**What you have to do**
Tally the lines of these entries that include "green"; respond with only that tally.

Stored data
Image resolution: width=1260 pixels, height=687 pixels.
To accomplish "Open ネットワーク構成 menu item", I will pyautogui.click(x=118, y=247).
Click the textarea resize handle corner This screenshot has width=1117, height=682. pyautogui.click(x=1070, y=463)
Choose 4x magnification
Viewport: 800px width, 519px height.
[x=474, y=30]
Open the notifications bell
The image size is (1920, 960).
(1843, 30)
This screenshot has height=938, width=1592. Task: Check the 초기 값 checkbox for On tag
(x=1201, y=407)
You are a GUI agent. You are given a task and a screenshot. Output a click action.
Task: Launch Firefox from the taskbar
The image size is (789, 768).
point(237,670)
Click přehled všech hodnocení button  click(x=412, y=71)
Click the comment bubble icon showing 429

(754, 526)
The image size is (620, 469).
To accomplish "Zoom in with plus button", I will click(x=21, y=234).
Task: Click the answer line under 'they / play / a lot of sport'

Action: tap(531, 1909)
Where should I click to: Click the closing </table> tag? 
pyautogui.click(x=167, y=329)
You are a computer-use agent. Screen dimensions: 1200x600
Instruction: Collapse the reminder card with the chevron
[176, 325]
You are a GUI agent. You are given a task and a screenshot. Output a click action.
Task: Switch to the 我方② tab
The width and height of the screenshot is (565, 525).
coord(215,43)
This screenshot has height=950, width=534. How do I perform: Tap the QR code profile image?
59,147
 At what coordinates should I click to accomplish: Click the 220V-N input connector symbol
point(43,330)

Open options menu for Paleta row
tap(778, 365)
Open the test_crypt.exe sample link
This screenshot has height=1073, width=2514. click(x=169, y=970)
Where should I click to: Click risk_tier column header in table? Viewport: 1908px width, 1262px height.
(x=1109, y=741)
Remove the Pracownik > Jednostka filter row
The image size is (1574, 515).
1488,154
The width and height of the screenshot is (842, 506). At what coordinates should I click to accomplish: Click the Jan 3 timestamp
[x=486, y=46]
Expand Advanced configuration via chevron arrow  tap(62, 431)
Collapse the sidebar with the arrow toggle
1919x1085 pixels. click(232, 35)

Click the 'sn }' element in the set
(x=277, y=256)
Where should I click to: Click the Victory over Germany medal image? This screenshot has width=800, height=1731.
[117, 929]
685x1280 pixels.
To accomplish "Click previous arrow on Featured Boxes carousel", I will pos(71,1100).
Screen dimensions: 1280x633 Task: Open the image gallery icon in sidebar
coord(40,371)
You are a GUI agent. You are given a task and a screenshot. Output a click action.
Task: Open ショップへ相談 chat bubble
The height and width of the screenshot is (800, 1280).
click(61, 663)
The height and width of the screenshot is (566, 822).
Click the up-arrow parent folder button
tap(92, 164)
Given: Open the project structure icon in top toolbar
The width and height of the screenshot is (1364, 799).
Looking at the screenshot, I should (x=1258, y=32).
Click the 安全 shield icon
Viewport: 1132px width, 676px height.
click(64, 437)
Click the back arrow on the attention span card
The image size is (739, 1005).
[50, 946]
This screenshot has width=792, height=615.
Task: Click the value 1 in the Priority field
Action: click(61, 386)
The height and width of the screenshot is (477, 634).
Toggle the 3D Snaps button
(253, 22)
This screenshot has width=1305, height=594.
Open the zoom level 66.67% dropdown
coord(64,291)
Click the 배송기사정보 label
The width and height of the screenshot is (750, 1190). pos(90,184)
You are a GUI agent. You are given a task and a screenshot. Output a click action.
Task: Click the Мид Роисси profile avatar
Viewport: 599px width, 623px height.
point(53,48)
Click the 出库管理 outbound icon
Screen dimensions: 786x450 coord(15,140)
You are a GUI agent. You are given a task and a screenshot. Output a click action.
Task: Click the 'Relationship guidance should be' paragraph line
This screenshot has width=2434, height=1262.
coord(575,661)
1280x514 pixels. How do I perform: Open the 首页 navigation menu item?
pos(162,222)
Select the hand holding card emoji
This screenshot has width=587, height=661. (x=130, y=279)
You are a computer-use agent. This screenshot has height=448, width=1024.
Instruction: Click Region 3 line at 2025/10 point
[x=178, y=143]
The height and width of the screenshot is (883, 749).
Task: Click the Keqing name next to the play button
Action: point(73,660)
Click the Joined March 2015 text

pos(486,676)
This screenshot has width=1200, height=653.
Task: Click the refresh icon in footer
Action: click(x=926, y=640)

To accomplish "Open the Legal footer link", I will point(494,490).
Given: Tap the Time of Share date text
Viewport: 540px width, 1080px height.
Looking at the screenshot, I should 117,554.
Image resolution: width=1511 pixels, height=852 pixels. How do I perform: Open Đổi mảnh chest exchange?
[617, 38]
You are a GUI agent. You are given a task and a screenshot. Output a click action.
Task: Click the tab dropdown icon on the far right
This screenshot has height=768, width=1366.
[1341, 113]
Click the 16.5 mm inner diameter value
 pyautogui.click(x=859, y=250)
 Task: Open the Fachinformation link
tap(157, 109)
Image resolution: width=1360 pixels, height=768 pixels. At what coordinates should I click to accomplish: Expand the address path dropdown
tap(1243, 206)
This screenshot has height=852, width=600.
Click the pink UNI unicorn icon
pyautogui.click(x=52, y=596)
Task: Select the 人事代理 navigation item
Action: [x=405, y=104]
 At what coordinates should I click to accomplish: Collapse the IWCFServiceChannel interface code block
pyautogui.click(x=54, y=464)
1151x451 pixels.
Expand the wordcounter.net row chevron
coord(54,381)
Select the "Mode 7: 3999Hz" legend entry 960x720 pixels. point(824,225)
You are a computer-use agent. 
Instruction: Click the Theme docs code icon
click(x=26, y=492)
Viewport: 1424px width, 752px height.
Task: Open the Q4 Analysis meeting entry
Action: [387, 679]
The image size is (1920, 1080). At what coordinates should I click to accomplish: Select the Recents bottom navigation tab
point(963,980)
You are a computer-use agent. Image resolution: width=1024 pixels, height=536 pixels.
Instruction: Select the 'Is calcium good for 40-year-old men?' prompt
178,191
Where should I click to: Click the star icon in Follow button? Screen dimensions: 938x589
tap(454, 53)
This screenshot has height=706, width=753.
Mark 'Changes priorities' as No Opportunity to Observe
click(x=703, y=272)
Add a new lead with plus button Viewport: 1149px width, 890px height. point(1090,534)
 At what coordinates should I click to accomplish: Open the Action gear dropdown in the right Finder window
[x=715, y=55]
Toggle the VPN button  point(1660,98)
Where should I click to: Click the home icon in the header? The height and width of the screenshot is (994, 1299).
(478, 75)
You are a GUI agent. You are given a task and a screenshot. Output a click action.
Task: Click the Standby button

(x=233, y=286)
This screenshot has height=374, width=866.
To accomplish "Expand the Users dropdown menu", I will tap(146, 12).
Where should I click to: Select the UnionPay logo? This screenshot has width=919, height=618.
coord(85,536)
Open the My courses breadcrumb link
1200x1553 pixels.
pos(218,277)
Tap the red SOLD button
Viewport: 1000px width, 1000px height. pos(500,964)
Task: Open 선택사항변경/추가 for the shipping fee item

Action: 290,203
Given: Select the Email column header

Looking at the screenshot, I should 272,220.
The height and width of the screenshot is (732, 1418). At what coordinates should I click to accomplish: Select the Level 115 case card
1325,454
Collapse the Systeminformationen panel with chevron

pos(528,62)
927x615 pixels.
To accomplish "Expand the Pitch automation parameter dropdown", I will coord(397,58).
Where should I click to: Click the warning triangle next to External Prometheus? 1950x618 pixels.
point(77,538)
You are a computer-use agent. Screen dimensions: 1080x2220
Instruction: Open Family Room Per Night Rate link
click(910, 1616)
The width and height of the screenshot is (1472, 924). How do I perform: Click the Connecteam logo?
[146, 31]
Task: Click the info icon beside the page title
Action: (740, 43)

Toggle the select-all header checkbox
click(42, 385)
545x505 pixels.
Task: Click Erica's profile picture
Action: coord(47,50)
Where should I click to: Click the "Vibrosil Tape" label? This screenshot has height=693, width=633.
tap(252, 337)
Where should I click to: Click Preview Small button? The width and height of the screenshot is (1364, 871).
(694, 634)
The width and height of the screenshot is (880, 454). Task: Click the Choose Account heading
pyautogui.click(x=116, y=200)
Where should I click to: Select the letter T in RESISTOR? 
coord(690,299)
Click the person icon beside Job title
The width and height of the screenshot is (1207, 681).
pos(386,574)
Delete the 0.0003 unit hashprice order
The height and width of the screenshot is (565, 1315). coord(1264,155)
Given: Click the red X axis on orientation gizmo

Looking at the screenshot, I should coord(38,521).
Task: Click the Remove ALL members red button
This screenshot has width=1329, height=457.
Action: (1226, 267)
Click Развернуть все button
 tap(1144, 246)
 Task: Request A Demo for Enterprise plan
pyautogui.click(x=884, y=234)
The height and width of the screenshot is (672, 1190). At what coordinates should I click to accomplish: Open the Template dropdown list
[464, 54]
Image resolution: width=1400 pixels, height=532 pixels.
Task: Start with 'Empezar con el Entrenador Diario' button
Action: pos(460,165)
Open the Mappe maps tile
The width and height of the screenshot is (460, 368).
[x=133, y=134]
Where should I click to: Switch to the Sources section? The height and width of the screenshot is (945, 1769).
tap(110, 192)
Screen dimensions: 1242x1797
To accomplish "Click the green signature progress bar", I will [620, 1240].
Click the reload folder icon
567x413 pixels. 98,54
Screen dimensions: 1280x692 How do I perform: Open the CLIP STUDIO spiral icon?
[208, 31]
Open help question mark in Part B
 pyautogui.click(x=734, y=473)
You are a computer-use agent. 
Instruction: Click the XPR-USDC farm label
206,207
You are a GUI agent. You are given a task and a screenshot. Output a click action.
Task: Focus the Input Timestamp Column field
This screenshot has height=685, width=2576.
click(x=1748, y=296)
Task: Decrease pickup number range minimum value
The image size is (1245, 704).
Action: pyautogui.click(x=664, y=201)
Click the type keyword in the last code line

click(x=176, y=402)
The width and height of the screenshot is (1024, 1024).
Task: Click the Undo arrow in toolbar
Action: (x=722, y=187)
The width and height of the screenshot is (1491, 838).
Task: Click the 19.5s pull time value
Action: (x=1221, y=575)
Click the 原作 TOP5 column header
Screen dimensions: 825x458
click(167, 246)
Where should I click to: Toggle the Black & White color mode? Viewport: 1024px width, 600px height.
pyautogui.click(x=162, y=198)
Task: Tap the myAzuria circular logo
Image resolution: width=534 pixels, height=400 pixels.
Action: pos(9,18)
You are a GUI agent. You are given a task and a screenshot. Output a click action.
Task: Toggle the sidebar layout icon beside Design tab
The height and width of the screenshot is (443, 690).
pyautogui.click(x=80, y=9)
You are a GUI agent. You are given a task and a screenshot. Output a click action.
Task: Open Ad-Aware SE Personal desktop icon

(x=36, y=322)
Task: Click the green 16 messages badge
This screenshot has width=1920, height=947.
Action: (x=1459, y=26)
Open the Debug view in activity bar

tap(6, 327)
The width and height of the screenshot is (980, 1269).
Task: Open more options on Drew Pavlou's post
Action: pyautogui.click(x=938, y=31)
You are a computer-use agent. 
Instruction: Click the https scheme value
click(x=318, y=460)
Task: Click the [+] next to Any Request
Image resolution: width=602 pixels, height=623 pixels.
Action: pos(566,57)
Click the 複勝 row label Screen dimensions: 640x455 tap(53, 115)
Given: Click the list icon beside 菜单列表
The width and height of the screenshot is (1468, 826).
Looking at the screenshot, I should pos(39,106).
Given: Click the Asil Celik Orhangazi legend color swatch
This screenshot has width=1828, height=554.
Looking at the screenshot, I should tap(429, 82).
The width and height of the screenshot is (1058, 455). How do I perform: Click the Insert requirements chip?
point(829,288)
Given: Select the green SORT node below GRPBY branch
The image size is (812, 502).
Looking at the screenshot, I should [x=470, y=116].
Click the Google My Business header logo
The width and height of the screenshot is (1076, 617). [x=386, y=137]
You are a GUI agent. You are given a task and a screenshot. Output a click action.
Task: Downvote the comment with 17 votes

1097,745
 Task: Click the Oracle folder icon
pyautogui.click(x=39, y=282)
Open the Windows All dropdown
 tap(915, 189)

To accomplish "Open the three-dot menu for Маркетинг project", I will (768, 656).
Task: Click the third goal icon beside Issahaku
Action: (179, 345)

**Answer box**
3